▼
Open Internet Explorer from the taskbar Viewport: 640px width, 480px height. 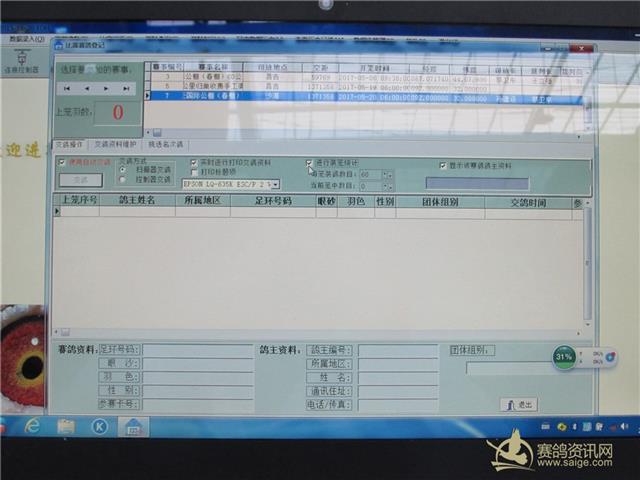tap(32, 426)
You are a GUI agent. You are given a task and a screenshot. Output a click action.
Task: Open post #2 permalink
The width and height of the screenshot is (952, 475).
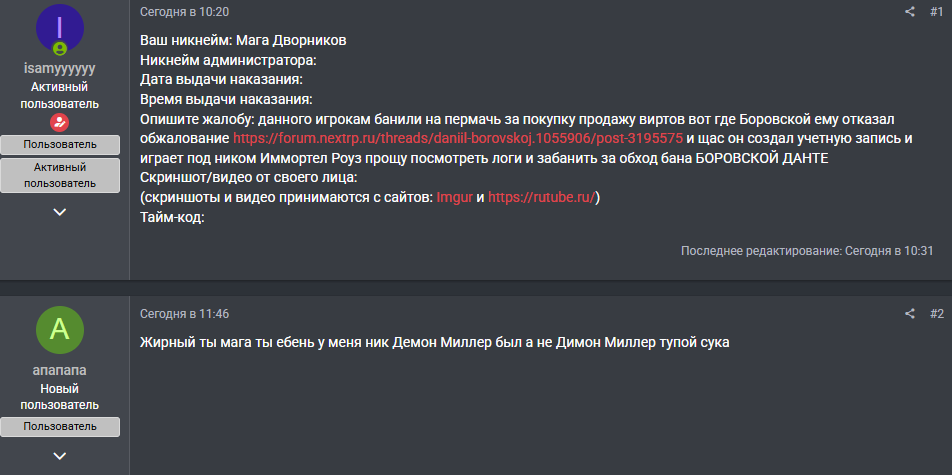936,314
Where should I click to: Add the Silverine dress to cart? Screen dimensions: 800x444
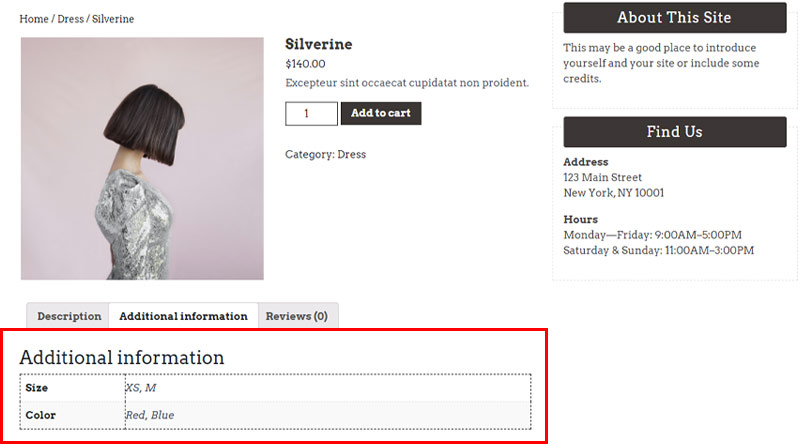pos(381,113)
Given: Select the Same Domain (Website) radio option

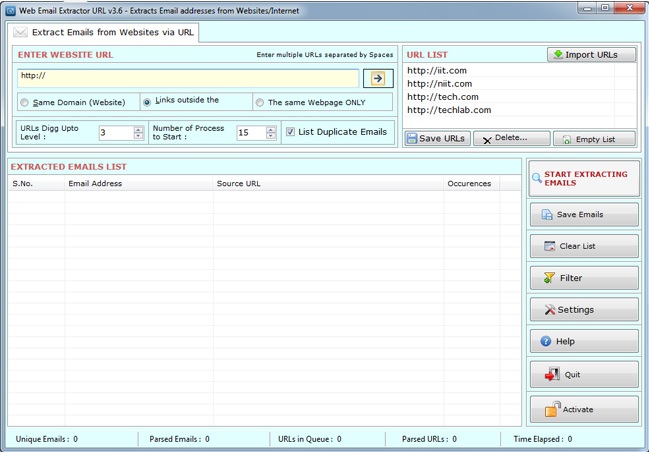Looking at the screenshot, I should [x=25, y=103].
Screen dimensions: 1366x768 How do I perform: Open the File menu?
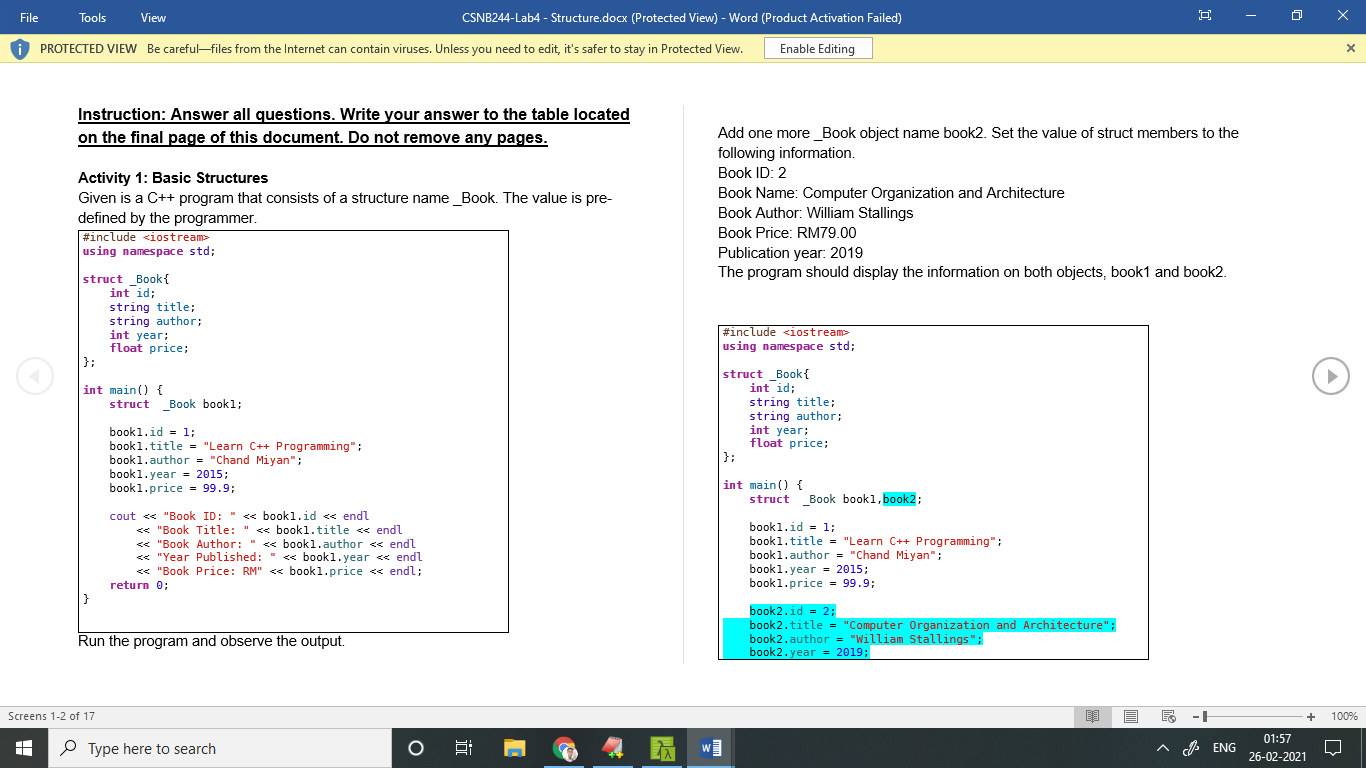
▲
» **Task**
Word for word, restate only the lines from the one bearing "You are a GUI" through the final line of the listing, inclusive, with no pictures.

» **Task result**
You are a GUI agent. You are given a task and a screenshot. Output a click action.
Task: Open post #2 permalink
The width and height of the screenshot is (952, 475).
936,314
Where should I click to: Add the Silverine dress to cart? Screen dimensions: 800x444
pos(381,113)
Given: Select the Same Domain (Website) radio option

Looking at the screenshot, I should [x=25, y=103].
Screen dimensions: 1366x768 How do I perform: Open the File menu?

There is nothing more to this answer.